§ Exercise passage:
+ + + + + + +
Immunohistochemistry in the classification of systemic forms of amyloidosis: a systematic investigation of 117 patients

Abstract

AbstractAmyloidoses are characterized by organ deposition of misfolded proteins. This study evaluated immunohistochemistry as a diagnostic tool for the differentiation of amyloid subentities, which is warranted for accurate treatment. A total of 117 patients were systematically investigated by clinical examination, laboratory tests, genotyping, and immunohistochemistry on biopsy specimens. Immunohistochemistry enabled the classification in 94% of the cases. For subsequent analysis, the patient population was divided into 2 groups. The first group included all patients whose diagnosis could be verified by typical clinical signs or an inherited amyloidogenic mutation. In this group, immunohistochemical subtyping was successful in 49 of 51 cases and proved accurate in each of the 49 cases, corresponding to a sensitivity of 96% and a specificity of 100%. The second group included patients with systemic light chain amyloidosis without typical signs, senile transthyretin, or hereditary amyloidosis with a concomitant monoclonal gammopathy. Immunohistochemistry allowed to define the subentities in 61 of 66 (92%) of these cases. Immunohistochemistry performed by a highly specialized pathologist combined with clinical examination and genotyping leads to a high accuracy of amyloidosis classification and is the standard in our center. However, new techniques, such as mass spectroscopy-based proteomics, were recently developed to classify inconclusive cases.
+ + + + + + +
Collected data
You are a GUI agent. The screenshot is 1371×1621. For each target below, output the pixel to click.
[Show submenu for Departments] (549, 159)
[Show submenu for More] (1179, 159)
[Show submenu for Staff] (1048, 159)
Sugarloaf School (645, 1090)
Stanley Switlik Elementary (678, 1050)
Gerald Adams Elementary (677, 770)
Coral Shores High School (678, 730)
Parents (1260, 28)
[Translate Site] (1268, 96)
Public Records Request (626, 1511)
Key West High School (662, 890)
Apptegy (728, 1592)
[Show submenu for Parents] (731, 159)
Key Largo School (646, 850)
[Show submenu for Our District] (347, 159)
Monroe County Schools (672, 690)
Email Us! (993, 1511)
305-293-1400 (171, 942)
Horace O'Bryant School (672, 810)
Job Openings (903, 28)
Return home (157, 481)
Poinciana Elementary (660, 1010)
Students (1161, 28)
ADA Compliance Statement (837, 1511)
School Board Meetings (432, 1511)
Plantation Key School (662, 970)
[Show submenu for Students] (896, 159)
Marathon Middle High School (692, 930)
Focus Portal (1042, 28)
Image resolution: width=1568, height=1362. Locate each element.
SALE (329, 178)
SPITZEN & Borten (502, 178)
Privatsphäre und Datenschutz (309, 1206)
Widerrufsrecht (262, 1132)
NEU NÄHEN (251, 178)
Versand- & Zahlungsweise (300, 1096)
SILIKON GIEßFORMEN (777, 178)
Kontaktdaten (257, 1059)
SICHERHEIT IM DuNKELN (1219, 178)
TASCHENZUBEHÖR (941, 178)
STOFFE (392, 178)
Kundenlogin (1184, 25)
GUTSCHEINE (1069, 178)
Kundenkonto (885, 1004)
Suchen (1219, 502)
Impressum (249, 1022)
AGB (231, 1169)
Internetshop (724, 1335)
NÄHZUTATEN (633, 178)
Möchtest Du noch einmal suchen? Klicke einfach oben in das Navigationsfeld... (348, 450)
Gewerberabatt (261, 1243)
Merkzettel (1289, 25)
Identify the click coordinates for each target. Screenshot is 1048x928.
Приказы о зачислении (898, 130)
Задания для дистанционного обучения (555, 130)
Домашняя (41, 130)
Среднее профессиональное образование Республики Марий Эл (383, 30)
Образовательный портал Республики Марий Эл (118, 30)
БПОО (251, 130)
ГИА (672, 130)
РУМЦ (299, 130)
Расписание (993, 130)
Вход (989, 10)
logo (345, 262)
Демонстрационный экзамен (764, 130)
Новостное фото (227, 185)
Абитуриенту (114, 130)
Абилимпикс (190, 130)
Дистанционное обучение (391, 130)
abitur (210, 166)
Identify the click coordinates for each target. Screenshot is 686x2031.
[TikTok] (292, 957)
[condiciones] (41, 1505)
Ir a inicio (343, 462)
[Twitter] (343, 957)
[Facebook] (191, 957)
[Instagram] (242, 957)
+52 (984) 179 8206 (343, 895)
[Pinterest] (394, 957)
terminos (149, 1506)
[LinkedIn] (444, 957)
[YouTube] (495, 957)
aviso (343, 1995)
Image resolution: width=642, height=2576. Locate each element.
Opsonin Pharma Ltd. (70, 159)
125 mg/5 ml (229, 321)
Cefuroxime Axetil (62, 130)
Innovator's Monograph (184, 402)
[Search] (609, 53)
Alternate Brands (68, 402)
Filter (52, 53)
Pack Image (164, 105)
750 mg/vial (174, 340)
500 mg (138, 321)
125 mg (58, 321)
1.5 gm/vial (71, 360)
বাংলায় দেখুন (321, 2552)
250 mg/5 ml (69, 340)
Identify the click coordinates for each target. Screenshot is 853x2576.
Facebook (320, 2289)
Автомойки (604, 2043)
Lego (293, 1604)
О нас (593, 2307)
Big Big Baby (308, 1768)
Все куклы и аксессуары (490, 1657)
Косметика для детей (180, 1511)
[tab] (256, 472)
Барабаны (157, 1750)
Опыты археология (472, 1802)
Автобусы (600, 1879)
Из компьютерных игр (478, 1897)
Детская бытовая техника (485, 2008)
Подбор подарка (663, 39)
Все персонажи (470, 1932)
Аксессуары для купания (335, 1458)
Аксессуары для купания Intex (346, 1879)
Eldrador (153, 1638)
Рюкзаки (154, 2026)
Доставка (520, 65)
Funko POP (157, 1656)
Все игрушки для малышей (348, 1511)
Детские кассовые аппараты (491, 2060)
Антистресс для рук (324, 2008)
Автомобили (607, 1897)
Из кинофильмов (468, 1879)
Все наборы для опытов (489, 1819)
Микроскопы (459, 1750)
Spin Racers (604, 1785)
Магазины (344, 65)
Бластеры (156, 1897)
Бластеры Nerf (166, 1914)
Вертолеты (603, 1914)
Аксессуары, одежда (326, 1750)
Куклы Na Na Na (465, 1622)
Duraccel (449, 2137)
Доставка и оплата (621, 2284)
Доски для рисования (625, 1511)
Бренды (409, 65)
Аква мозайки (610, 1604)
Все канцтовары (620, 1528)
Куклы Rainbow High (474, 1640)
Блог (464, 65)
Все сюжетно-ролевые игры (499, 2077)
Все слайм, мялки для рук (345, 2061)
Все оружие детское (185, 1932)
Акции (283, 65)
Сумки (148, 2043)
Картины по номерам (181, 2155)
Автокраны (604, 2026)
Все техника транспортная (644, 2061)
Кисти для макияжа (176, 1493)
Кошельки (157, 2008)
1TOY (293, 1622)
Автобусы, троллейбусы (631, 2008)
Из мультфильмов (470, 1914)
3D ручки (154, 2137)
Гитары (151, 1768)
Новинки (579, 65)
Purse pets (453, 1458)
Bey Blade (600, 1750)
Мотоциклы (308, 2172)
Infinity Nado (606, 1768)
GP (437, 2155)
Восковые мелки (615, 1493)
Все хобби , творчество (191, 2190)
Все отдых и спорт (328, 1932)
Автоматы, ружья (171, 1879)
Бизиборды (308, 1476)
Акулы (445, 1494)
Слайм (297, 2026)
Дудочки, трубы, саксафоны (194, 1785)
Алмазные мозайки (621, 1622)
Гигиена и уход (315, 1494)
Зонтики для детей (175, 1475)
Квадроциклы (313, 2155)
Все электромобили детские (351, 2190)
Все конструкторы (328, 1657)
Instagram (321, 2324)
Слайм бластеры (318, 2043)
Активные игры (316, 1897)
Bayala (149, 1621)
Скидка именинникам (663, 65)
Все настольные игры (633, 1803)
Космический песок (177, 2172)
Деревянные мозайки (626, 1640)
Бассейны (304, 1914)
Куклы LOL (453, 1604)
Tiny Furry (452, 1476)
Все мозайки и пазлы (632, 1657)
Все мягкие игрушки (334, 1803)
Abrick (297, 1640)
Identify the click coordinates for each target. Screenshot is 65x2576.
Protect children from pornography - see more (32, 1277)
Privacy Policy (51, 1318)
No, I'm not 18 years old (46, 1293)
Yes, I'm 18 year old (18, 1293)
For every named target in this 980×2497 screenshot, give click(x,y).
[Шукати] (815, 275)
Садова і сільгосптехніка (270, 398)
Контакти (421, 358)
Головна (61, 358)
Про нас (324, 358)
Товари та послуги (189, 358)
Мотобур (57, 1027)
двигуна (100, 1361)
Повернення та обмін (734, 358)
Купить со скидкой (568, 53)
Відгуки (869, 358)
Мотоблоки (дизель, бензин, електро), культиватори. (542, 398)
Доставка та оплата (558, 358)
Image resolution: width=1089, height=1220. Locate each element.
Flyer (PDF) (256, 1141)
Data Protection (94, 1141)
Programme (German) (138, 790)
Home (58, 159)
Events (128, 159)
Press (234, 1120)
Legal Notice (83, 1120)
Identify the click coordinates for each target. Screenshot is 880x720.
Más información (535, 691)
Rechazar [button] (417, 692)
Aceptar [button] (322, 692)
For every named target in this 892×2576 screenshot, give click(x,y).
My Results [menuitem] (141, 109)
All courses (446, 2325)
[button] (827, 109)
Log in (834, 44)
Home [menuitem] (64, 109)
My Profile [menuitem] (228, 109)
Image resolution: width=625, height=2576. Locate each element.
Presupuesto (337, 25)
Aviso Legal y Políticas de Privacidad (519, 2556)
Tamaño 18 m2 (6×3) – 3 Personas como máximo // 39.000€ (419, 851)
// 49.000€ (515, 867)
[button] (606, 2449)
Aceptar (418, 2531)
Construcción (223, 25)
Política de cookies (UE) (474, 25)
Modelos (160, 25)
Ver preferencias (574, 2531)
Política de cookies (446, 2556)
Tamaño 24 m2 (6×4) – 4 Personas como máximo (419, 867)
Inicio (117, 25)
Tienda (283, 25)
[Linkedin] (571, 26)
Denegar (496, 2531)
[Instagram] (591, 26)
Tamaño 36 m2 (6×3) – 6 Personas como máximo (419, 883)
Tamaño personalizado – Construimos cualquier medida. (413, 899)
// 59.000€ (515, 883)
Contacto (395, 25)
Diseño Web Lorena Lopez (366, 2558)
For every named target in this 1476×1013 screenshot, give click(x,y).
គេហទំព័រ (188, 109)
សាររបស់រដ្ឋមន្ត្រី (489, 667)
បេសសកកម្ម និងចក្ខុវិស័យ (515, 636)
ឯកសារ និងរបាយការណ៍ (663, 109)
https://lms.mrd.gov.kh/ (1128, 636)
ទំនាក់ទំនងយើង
+ + + + + + +
§ Parts of the exercise:
[a] How would you render this sentence from the amyloidosis abstract in Spanish: "Immunohistochemistry enabled the classification in 94% of the cases."
[b] Answer these questions from the amyloidosis abstract:
(i) How many patients were systematically investigated?
(ii) What specificity did immunohistochemical subtyping show in the first group?
(iii) What new technique does it name for classifying inconclusive cases?

§ Activity answers:
[a] La inmunohistoquímica permitió la clasificación en el 94 % de los casos.

[b]
(i) 117
(ii) 100%
(iii) Mass spectroscopy-based proteomics